Poster
in
Workshop: RLxF: RL from World Feedback Fri, Jul 10, 2026 • 12:00 AM – 1:00 AM PDT

Coverage Cliffs in Learning from Logged World Feedback

Pauline Bourigault

Project Page

Abstract

World feedback, including losses, costs, failures, latencies, health outcomes, or economic impacts measured from an environment, is a promising complement to human-preference feedback. Yet it is often logged under earlier policies, so its usefulness for a new policy is limited by off-policy coverage. We study this issue in logged contextual bandits. Instead of certifying mean loss, we ask when logged world feedback can certify upper-tail loss of a learned randomized policy.
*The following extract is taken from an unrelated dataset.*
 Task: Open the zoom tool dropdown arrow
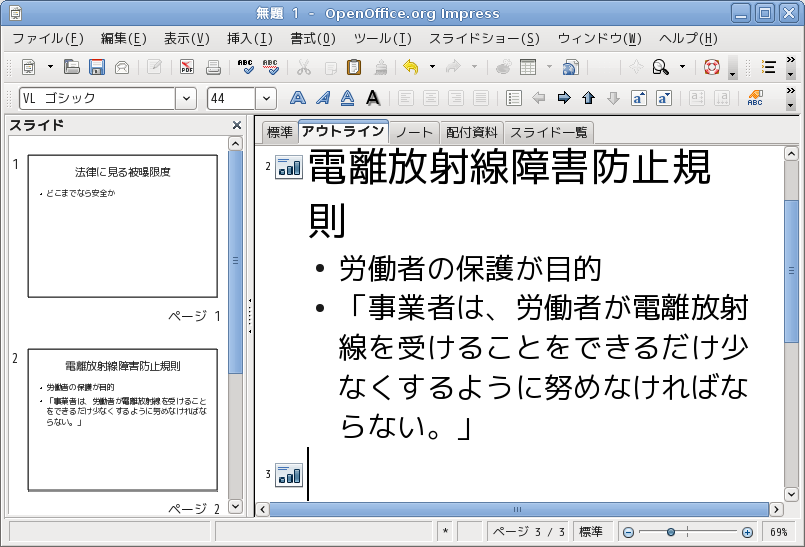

Our main result is a finite-sample PAC-Bayes certificate for posterior-averaged per-policy Value-at-Risk, obtained from posterior-uniform importance-weighted CDF control and quantile inversion. The analysis identifies a quantile-specific coverage cliff: if the logged feedback lacks enough weighted mass near the target quantile, the certified threshold must jump to a larger loss or become vacuous. Diagnostics show one theorem-covered continuous-outcome regime where the certificate is non-vacuous but conservative, and discrete or weak-coverage regimes where empirical improvements are not certifiable. The results highlight that logged world feedback is a coverage-limited statistical resource: it may support empirical learning without supporting a valid tail-safety certificate.